Volkswagen T3 Werksbesichtigungscabrio – 1:43 Scale by AutoCult

Some call it “T3”, and Americans might call it “Vanagon”. However you identify Volkswagen’s boxy third generation transporter, it’s hard not to love this special “cabrio” version utilized as a tour bus to shuttle tourists around factory tours of the company’s factory. – George@ChoiceGear


Not just another Tour-Bus

The VW T3 was the third generation of the VW-transporter. The T3 was produced from 1979 to 1992 and was the last generation with rear-wheel drive. After the VW 411/412, in the year 1968, the T3 was also the last generation of VWs with air-cooled rear-engines. Starting in 1982, the Otto-engines were switched from air-cooling to water-cooling.

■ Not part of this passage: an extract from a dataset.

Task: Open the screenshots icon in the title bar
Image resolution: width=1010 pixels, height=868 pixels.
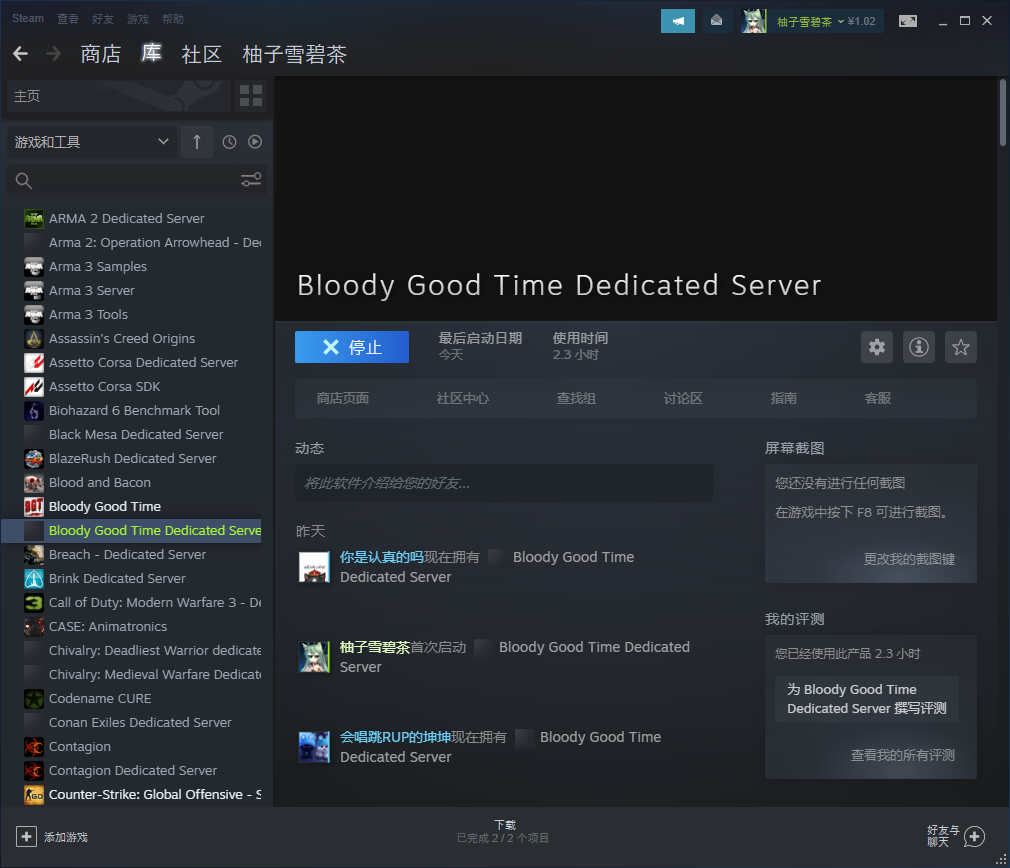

As all other VW busses, the third generation had also the type description “type 2”, and within these series, the single models T1, T2 and T3 were internally numbered. However, this is an unofficial description as the model range of T3 was quite different. The model range was called officially T2-Modell ´80 and the construction of the T3 was called “EA 162” within the VW-group.

The T3 was originally planned as a transitional model between the old and new designs, but it had so much success that VW produced it for over 13 years. In addition to its production location at the “VW Nutzfahrzeugwerk” in Hannover, the T3 was also built at “Steyr Daimler Puch” in Graz/Austria from 1984 to 1992.

Even though the concept of the T3 was outdated with its engine being installed lengthwise in the rear and also not having a continuous loading platform, it had the highest sales among all vehicles in Germany, Netherlands and Austria. Production for the European market did not stop until 1992, but the production of the T3 for the African market was continued until 2003 in the South African VW-factory in Uitenhage. Here, models like the “Microbus” and “Caravelle” were produced.

The shown model was the predecessor to the production version of the T3. It was reconstructed as a convertible for tour-purposes, but never got a road approval because of safety concerns. The basis was a Caravelle which only got stripes on the chassis against the torsions.

Besides of the famous VW T2 Open Air Bus, this vehicle is still used today for factory tours and for special events at the VW headquarters.